Optional: 1 small can tomato paste (if you like a richer tomato flavored broth) 

Instructions:

  1. In a large soup pot or Dutch oven over medium heat add the oil and sauté the onions until they just start to soften, then add carrots and cook for about 3 minutes.
  2. Add garlic and sauté about a minute until fragrant, then add the broth and bring to a simmer.
  3. Add barley (if uncooked, this will require 30-40 minutes cook time) , canned tomatoes (and optional tomato paste), and spices.
  1. Note: You can cook the barley ahead of time and freeze it until you’re ready to use it.
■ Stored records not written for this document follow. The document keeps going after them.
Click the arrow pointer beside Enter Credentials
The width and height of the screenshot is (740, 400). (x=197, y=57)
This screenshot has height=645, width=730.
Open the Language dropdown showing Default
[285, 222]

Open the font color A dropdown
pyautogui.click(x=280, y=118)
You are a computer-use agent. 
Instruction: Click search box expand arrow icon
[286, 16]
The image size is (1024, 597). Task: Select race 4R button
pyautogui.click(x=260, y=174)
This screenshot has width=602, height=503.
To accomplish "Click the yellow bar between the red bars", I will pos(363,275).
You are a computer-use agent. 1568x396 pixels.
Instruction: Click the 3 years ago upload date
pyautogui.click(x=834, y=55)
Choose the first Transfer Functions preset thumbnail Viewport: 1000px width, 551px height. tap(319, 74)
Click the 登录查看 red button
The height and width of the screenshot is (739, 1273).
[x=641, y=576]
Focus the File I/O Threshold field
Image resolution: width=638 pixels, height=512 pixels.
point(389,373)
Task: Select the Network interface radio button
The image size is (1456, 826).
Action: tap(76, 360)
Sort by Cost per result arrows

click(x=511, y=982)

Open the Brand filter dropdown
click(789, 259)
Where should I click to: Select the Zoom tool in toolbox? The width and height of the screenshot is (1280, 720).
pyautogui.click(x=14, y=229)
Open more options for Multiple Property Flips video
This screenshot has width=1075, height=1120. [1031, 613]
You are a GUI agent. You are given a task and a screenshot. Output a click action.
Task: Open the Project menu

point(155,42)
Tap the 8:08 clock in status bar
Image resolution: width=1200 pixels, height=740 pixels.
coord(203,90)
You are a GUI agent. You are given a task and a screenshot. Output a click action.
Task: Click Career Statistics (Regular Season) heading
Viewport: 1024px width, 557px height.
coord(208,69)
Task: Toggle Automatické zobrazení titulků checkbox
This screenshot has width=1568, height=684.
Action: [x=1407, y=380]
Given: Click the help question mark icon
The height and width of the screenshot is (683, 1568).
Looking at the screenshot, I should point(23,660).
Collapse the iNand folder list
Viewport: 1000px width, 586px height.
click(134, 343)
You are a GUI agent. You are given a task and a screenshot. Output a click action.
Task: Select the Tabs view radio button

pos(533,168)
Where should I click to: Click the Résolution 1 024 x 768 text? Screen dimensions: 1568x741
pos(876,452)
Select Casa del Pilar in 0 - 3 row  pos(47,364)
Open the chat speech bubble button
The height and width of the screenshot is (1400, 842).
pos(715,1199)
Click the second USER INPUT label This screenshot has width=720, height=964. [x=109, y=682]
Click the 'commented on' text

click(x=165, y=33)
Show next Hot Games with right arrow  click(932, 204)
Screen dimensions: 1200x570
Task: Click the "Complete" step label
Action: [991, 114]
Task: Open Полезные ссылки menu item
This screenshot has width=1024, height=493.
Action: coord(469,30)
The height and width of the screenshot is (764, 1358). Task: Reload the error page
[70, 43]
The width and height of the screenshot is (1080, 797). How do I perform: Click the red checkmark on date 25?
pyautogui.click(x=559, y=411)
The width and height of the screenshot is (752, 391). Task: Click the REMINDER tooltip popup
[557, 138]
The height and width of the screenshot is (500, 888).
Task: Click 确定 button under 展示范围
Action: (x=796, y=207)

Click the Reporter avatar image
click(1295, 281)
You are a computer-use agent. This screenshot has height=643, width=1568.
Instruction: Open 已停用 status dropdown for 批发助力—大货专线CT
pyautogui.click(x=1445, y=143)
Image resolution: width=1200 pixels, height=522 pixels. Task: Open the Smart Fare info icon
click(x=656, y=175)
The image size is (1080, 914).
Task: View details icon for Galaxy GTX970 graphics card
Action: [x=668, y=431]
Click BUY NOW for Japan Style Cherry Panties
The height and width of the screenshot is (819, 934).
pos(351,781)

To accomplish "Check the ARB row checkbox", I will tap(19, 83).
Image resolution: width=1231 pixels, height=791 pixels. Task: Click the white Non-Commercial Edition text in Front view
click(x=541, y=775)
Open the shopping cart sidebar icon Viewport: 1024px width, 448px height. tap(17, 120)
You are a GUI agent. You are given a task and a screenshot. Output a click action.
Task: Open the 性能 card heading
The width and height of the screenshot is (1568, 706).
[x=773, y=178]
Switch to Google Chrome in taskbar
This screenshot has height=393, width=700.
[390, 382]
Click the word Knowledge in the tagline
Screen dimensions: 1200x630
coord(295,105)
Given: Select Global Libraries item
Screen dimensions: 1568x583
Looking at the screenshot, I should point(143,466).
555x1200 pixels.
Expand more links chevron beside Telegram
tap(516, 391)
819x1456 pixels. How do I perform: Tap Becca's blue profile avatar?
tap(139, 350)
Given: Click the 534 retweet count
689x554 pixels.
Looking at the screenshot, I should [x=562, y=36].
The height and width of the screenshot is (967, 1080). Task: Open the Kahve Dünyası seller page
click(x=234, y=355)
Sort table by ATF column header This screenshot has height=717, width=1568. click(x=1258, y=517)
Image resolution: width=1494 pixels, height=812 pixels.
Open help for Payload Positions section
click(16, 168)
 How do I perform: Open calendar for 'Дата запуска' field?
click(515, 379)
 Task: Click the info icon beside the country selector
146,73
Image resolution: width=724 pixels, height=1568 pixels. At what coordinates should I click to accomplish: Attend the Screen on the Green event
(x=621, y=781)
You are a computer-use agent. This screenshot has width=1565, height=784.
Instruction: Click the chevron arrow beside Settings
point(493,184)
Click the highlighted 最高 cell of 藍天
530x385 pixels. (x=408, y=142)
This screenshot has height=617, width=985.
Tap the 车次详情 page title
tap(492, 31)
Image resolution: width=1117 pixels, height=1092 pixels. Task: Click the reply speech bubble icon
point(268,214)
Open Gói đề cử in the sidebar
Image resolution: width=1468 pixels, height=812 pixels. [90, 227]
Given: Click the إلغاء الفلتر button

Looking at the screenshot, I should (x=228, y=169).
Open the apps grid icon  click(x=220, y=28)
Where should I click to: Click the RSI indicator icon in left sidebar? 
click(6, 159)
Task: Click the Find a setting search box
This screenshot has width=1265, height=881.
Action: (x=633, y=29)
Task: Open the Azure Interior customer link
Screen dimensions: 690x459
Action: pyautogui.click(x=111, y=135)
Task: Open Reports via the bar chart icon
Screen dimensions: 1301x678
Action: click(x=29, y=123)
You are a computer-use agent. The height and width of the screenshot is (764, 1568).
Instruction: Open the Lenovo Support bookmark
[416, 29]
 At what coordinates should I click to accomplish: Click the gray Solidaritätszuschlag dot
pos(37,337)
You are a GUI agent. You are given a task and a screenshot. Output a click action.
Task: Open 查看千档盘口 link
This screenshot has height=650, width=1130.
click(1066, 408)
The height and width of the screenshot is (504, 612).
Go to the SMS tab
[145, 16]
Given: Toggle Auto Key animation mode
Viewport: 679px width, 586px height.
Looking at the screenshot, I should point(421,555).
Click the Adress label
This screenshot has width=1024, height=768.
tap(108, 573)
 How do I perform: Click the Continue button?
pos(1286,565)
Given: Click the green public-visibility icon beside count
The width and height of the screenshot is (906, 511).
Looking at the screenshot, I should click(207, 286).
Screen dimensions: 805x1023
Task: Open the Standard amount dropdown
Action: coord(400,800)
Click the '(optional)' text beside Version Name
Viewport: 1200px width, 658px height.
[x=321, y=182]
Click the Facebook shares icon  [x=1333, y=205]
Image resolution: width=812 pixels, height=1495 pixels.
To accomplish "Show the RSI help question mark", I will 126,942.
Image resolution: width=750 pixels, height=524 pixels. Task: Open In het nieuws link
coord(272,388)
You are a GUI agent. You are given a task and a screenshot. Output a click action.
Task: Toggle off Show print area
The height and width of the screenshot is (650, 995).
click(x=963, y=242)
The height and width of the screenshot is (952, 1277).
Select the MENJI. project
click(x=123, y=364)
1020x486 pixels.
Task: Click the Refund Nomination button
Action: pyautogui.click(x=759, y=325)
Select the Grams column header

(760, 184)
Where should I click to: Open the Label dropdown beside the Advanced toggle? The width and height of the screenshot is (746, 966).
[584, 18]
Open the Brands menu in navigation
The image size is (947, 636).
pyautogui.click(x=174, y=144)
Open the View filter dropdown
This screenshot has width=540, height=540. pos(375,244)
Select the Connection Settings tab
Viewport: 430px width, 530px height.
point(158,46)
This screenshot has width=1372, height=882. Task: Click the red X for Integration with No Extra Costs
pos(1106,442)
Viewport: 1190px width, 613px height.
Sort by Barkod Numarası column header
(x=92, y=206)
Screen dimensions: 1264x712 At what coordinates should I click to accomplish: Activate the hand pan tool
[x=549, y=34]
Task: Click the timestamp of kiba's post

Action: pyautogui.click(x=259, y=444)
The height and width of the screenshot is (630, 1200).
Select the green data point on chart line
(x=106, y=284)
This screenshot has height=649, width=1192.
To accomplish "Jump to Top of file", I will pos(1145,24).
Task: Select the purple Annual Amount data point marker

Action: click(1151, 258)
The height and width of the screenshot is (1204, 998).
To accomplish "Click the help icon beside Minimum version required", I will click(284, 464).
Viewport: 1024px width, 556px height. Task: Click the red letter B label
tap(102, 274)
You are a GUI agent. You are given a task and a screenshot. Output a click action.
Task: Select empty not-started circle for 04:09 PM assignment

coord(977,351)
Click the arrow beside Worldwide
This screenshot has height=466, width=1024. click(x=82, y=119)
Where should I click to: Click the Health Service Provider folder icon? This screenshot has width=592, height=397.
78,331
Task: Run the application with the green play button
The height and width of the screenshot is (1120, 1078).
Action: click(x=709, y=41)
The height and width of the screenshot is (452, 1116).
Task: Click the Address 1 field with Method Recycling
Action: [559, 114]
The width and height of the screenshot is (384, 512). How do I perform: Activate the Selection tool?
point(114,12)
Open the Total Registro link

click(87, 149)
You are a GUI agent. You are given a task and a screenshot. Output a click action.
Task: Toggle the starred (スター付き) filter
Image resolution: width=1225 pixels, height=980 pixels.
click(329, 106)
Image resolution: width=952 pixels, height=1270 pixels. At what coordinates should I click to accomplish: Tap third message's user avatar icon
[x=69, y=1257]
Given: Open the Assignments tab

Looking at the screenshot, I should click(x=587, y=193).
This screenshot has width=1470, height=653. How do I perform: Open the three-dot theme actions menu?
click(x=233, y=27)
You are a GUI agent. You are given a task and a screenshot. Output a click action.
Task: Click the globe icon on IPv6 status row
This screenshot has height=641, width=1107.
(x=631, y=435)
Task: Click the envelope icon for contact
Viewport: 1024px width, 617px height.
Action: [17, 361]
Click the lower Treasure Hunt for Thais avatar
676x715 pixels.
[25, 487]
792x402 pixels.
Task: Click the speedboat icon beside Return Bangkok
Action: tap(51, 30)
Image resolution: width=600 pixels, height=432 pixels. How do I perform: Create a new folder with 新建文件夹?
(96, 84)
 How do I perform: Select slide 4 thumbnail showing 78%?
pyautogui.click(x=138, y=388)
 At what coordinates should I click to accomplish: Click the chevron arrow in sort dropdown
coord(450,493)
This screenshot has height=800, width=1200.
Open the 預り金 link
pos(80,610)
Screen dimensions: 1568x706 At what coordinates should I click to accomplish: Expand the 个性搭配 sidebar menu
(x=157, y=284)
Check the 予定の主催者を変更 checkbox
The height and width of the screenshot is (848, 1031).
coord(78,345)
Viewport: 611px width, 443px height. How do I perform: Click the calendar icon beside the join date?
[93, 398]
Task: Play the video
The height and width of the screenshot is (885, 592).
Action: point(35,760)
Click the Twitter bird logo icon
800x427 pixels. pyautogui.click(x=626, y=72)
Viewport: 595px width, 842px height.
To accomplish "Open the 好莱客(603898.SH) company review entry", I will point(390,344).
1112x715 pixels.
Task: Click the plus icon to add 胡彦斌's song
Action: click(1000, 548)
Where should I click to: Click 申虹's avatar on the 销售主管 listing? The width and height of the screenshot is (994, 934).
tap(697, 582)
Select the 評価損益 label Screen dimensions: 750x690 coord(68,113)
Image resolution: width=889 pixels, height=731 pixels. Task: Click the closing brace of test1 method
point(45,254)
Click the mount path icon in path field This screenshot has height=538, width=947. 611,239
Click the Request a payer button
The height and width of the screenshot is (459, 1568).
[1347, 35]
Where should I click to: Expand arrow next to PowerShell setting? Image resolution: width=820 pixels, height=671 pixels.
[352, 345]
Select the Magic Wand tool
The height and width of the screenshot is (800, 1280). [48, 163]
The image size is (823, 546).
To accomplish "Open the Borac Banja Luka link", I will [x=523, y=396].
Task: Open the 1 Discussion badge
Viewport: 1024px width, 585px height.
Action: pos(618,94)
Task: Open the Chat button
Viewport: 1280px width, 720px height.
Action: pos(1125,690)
This can cut down on cooking time on the day of.
  1. If you’re using precooked barley, add the potatoes as well, if not wait until the barley is mostly tender (about 30 minutes) before adding the diced potatoes and cooking an additional 10 minutes or until the potatoes are tender. 
  2. Once potatoes are tender, add the frozen peas, corn, and green beans. Stir to combine, bring to a simmer and cook for an additional five minutes, or until the frozen veggies are cooked.
  3. Taste and adjust salt and pepper to your liking. Serve hot! 

 

Notes: Barley is a great grain with a wonderful nutty flavor, rich in fiber, proteins and other nutrients when compared to other commonly used grains such as white rice. It is higher in carbohydrates and calories when compared to rice as well, making it a great meal after an active day. 

-Barley, unlike rice however, does not contain gluten and is not appropriate for those with a sensitivity or celiac disease.